I will leave you with this story just because I WISH someone had told me this in the days before we lost Sprinkles. The best thing our vet ever told me was this: He said with his own fur babies that he always erred on the side of "too soon" rather than "too late" when they have a progressive terminal diagnosis. That statement helped me make that horrible decision to let her go, and while it was still so very painful, I'm glad looking back that I didn't let her suffering get bad. She never knew the true pain that comes with a CHF death. She left me on a day where I was able to shower her with love, play, and all the McDonalds she could eat. 

I am praying that you get good news today and that you get to keep your baby with you longer! But I just wanted to share my story because I WISH someone had told me this sooner to ease my guilt with my baby. 

Sending all the love and prayers your way!


----------



## Matilda's mommy (Jun 1, 2005)

Debbie I also have a heavy heart for you.

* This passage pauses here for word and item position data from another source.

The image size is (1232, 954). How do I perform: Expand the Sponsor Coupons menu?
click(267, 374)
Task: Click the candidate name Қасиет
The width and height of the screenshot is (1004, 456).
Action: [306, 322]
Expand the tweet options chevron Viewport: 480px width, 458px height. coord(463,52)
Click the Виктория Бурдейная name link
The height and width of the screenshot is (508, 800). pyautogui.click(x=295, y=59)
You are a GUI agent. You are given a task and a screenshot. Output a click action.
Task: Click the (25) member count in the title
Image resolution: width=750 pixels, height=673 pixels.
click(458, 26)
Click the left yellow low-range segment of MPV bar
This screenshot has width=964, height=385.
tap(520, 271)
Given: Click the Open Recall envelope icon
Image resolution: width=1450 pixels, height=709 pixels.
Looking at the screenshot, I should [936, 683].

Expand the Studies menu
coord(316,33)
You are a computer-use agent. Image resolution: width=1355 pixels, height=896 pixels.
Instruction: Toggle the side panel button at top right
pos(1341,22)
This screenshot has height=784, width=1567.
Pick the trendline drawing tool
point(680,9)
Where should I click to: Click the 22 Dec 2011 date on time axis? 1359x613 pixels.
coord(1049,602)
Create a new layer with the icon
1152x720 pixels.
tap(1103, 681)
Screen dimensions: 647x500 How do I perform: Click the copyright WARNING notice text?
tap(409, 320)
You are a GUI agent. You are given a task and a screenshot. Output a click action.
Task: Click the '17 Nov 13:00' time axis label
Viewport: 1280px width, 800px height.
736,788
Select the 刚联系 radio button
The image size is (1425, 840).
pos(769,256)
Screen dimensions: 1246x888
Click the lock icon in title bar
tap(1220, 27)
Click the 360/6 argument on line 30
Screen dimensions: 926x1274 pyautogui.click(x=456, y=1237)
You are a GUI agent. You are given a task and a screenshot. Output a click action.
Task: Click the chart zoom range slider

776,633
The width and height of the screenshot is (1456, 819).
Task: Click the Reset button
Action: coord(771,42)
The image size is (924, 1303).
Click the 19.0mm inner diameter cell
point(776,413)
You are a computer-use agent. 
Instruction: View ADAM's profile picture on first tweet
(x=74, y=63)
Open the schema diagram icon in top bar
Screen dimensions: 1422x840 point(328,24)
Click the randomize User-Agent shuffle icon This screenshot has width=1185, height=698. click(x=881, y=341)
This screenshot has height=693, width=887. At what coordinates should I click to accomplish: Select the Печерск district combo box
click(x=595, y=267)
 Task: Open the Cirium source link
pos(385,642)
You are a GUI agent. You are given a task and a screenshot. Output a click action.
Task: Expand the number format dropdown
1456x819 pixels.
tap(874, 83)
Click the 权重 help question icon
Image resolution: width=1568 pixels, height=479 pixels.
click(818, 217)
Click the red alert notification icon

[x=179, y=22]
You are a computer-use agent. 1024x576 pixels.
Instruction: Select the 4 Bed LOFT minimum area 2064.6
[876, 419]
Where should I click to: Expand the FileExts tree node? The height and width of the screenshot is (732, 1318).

I prayed for you this morning. I hope you know how LOVE you are by us. We are here for you.:wub:.


----------



## Snowbody (Jan 3, 2009)

Debbie - I just saw this. Sending love and prayers to you. I know this is so hard and what you went through with Steve, particularly hard. But just keep Oliver as your focus...what's the best thing for him. Hoping the tests shed some light. (((hugs)))


----------



## harrysmom (Sep 28, 2007)

I tried to update last night, but, of course, my computer decided that it would not start at all, so I'm sorry about the late update. 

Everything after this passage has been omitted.